What the exercise asks » Look through the listing below for the string "with". Show each line where it occurs.

Data provided »
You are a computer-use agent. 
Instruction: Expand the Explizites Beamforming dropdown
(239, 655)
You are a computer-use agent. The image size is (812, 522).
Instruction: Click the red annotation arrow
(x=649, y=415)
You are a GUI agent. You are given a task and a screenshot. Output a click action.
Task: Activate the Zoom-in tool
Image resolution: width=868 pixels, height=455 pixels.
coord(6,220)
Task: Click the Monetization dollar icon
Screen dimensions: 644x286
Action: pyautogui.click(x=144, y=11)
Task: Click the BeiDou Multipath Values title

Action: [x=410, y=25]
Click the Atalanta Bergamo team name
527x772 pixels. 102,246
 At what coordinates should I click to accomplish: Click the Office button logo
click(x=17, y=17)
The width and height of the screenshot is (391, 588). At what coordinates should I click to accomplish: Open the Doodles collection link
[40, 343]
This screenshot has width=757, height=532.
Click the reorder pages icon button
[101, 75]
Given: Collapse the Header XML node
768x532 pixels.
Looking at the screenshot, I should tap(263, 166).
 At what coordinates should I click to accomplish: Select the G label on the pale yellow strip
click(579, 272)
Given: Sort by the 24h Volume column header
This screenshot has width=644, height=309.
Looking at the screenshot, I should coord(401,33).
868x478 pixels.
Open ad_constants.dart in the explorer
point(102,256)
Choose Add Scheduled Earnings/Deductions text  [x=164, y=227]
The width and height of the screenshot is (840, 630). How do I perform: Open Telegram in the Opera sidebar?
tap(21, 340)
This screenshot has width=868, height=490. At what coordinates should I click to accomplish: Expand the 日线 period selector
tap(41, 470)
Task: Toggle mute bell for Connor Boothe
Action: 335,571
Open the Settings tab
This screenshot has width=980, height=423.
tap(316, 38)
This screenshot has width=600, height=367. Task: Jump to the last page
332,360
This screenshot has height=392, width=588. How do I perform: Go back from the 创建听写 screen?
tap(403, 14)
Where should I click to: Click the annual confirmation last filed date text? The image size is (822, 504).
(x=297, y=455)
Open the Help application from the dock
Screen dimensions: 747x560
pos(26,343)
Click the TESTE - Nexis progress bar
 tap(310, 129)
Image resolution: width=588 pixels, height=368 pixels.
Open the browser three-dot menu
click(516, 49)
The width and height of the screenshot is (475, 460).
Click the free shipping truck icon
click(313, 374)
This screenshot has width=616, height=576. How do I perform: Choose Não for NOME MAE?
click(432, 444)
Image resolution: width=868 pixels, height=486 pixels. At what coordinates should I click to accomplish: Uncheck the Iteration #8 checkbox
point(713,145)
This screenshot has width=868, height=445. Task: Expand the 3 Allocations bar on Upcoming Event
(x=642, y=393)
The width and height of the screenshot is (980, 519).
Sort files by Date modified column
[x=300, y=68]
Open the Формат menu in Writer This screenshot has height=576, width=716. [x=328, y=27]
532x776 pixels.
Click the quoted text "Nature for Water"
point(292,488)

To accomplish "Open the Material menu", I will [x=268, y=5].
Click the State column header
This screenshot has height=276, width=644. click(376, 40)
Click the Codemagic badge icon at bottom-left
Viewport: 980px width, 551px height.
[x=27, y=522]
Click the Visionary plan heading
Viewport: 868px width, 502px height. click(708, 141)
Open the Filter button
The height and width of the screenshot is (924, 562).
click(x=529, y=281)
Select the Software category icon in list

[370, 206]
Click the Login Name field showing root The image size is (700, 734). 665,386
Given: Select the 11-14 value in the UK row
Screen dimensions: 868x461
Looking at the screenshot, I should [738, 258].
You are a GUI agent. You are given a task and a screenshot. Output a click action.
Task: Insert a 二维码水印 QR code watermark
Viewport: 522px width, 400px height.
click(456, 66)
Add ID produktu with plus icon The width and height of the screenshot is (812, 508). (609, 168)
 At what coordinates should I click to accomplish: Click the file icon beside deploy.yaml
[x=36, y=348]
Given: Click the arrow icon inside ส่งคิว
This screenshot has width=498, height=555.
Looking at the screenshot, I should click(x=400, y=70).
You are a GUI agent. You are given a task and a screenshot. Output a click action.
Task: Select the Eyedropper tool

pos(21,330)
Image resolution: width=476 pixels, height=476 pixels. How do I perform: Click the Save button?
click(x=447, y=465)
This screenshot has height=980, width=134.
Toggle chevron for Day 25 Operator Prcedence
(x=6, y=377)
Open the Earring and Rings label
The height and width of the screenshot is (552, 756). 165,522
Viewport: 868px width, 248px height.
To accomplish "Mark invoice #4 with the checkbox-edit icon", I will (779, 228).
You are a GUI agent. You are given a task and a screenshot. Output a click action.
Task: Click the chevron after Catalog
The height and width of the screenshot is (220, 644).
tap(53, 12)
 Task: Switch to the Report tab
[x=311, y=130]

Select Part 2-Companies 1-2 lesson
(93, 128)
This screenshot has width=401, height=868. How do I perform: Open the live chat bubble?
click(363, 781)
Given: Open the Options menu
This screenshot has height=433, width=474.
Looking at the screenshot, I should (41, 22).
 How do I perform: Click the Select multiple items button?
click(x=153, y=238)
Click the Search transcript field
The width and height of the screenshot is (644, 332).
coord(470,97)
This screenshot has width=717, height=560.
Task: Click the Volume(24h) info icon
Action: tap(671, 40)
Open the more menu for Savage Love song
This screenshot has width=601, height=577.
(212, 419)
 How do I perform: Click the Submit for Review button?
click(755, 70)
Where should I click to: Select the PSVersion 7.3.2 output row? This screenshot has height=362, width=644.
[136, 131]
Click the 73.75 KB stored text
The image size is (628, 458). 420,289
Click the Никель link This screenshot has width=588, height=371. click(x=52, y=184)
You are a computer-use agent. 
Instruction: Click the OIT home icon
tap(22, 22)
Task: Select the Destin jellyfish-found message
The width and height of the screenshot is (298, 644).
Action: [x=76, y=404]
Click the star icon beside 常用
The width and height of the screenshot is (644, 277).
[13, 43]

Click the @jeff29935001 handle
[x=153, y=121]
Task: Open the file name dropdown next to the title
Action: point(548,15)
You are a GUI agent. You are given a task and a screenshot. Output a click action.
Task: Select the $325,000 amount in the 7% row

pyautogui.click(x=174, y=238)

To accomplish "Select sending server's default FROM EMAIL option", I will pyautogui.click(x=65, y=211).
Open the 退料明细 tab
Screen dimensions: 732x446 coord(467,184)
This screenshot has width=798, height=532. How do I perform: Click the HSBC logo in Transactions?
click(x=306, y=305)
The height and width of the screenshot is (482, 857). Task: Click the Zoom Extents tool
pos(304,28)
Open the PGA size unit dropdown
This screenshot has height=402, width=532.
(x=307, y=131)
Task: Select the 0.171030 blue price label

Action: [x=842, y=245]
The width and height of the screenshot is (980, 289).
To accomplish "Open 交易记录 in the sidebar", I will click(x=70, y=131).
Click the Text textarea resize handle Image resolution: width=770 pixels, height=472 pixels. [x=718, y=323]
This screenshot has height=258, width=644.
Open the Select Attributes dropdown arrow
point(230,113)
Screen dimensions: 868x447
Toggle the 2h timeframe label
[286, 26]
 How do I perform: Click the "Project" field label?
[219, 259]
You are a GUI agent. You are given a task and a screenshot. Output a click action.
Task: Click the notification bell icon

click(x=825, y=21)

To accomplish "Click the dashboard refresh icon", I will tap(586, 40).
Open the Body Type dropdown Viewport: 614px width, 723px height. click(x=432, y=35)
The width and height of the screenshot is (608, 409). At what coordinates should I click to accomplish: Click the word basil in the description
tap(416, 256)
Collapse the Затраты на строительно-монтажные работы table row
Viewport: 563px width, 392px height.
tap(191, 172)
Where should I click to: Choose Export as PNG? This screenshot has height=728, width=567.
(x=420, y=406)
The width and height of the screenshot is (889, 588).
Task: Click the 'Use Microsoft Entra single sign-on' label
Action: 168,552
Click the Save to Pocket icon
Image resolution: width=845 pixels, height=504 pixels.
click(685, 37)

Task answer »
Add ID produktu with plus icon The width and height of the screenshot is (812, 508). (609, 168)
To accomplish "Mark invoice #4 with the checkbox-edit icon", I will (779, 228).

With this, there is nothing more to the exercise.